Le rapport adopte une position forte s'agissant du cantonnement des exceptions au principe de gratuité, principe affirmé par la Charte de l'Open Data du G8, que la France décline dans un plan d'action, et qui sera désormais encadré par les dispositions futures de la directive PSI révisée :

  • Les redevances ne devraient pas constituer des barrières à la réutilisation qui apporterait un frein au développement économique mais également apporterait un obstacle en « limit[ant] les démarches en faveur de la transparence et la modernisation de l'action publique ».
  • La prise de conscience que les données publiques constituent des biens publics aussi importants que des infrastructures physiques milite pour la création de plateformes et d'innovations ouvertes.
  • Lorsque le financement des coûts est pour l'instant indépassable, l'État doit désigner les acteurs sur lesquels vont peser ces coûts avec une préférence qui relève du choix politique pour l'adoption de coûts marginaux (donc quasi-nuls en pratique). Cela veut dire qu'il ne doit pas être mis en place de tarification indistincte quels que soient les acteurs, sachant que « des modes de financements alternatifs notamment coopératifs sont à expérimenter. » (on pense évidemment à l'usage du crowdfunding , processus actuellement en plein essor).

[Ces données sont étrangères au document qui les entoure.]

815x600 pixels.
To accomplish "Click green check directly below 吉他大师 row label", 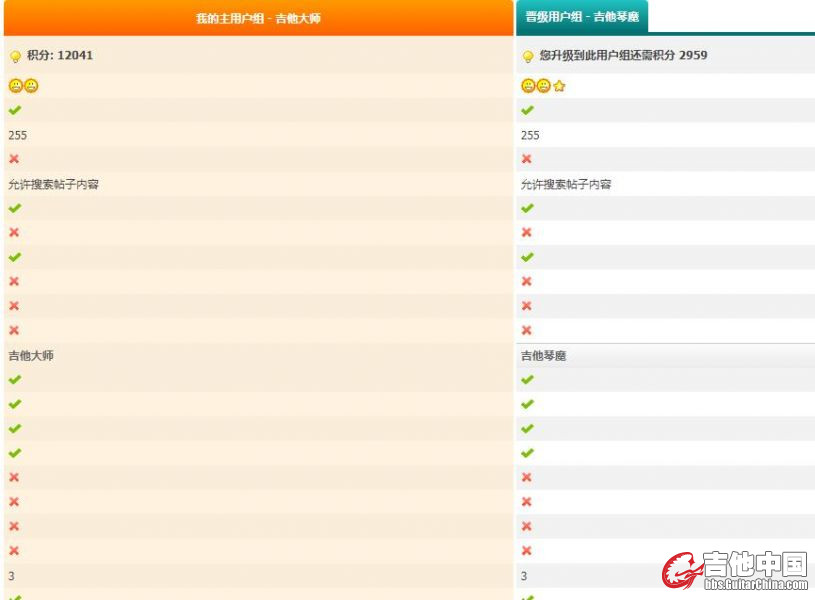I will tap(14, 380).
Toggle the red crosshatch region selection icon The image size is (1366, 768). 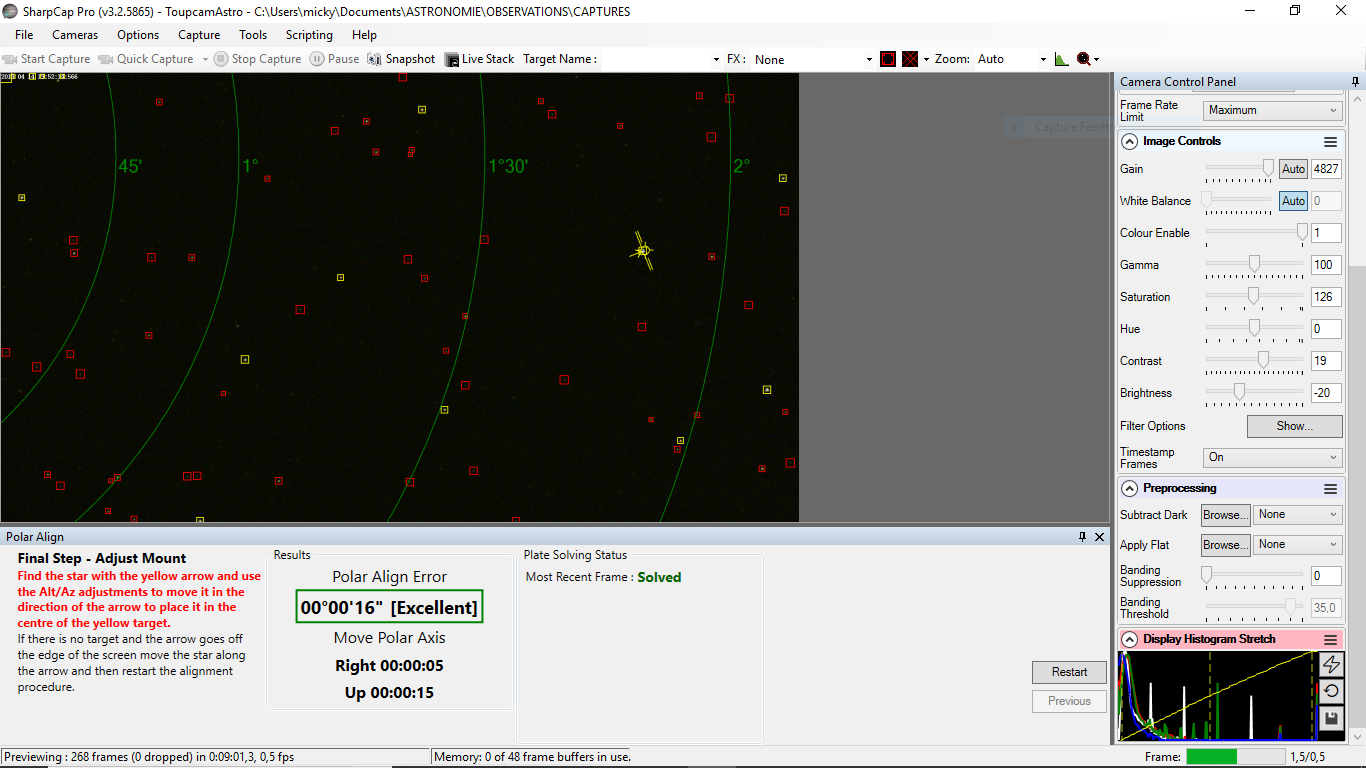click(910, 59)
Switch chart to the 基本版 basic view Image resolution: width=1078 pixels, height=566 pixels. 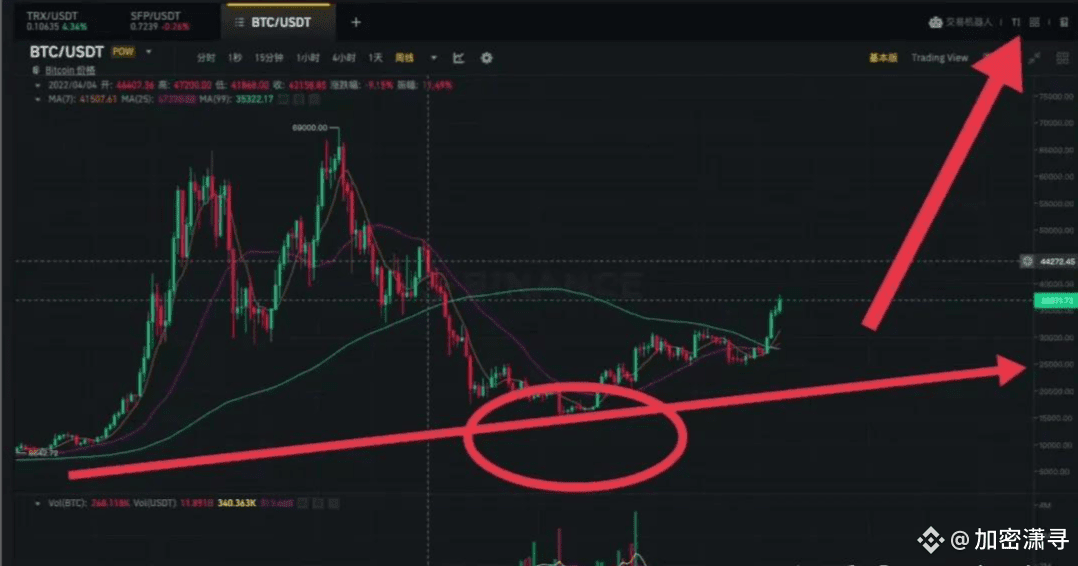883,58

La démarche entreprise est réaliste comme le reconnaît la mission, si « la dépendance envers la redevance de plusieurs services publics est indéniable, la transition vers de nouveaux modèles économiques revêt un caractère d'urgence, pour maintenir et améliorer la qualité des informations publiques, voire pour garantir la pérennité du service public. » Il en va du respect du principe de mutabilité des services publics qui doit également se décliner sur son versant technologique. En tout état de cause la marche vers la gratuité des données publiques constitue désormais un impératif de développement économique et de transparence de l'action publique que la Fondation iFRAP juge indispensable désormais en tant que corollaire de l'ouverture progressive de nouveaux champs de données publiques (Santé, fiscales, budgétaires, comptables) tant au niveau national, que local, dans les structures de l'État, des opérateurs (souvent tarificateurs), de la Sécurité sociale comme des collectivités territoriales.